* **TASK PROMPT**: The copy should hold only the line containing "At what coordinates should I click to accomplish: Hide" and the lines after it through the end of the material, each exact, with no pictures.

*** Opening of DATA SHOWN ***

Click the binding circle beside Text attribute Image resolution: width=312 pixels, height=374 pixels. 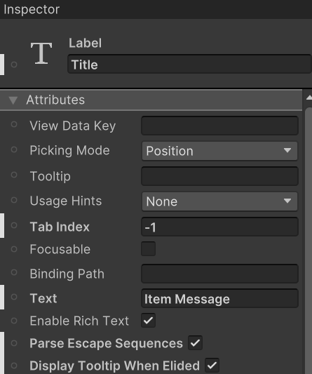[x=14, y=297]
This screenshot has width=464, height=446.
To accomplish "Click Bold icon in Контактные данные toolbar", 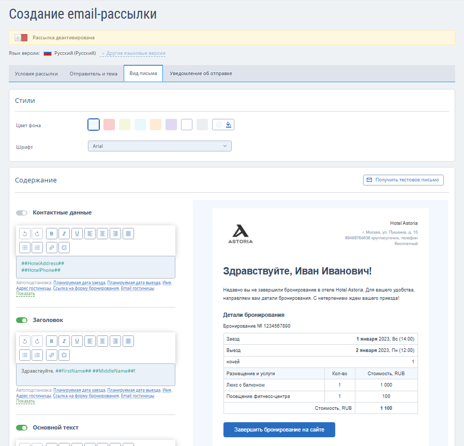I will coord(52,234).
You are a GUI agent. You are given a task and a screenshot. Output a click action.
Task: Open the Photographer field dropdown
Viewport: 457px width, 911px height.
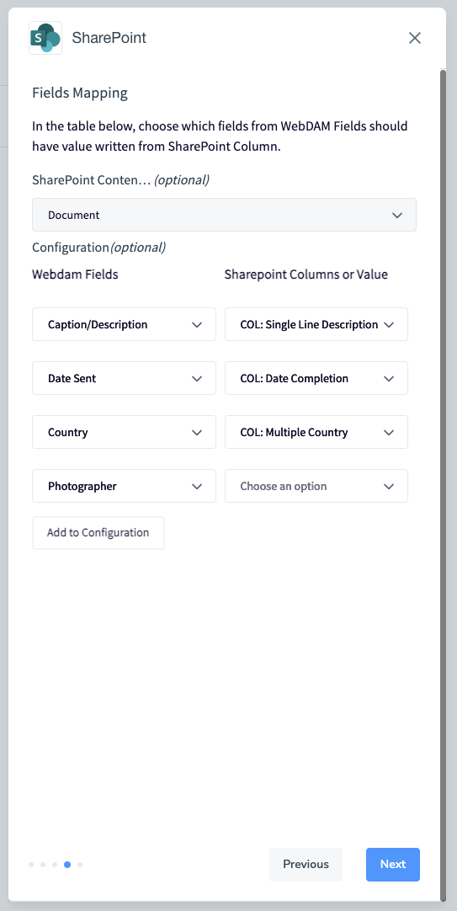click(125, 486)
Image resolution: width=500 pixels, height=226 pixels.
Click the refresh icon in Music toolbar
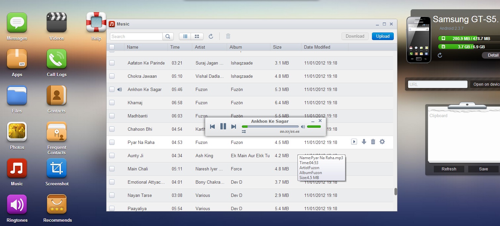[x=211, y=36]
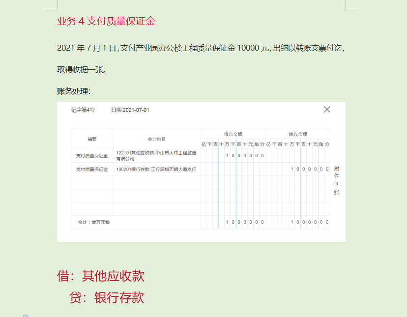This screenshot has height=317, width=407.
Task: Click the first 支付质量保证金 summary cell
Action: point(91,156)
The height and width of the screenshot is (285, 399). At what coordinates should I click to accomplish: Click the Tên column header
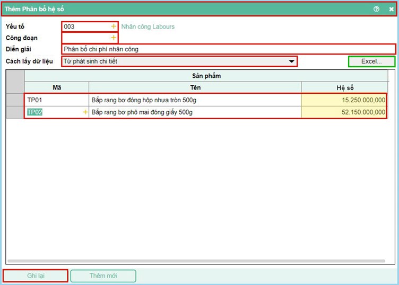195,87
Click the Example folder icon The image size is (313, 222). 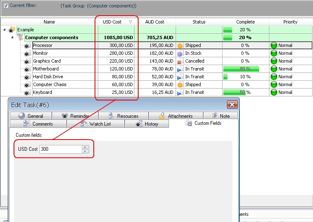coord(12,30)
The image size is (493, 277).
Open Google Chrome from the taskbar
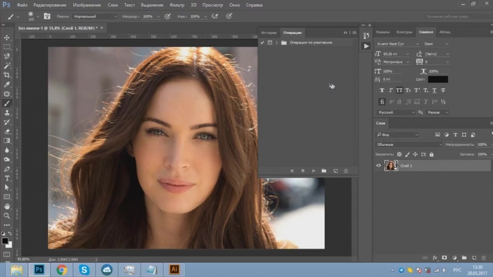62,270
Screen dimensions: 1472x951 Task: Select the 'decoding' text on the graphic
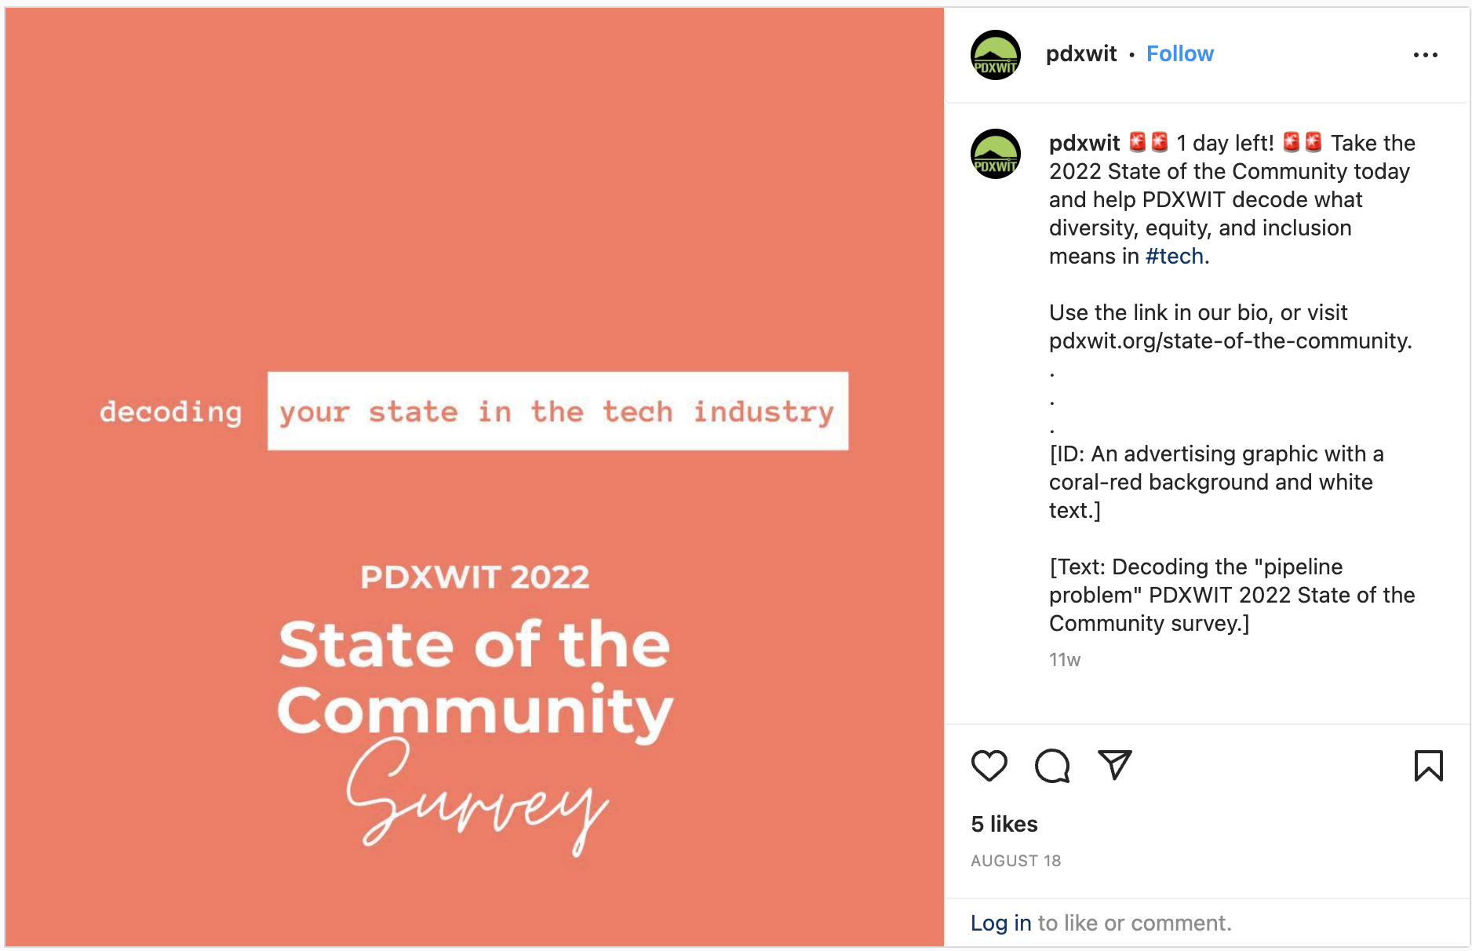coord(171,413)
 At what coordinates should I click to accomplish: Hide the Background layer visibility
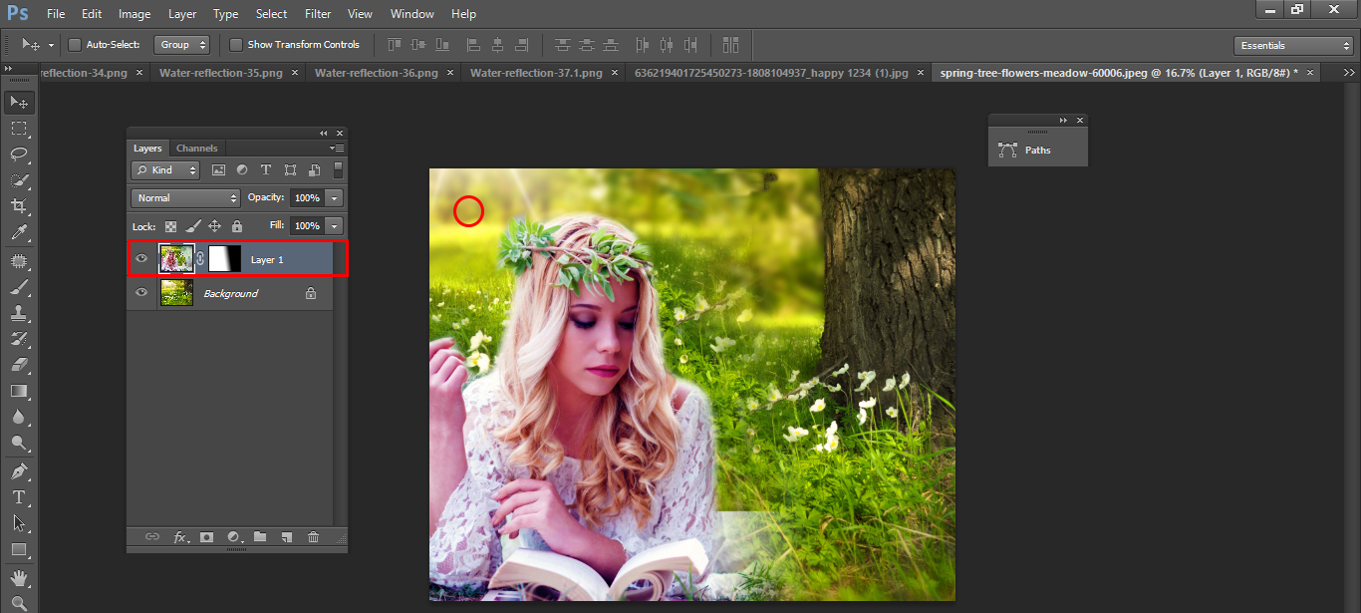tap(141, 292)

*** Close of DATA SHOWN ***

* **WRITTEN ANSWER**:
 At what coordinates should I click to accomplish: Hide the Background layer visibility
tap(141, 292)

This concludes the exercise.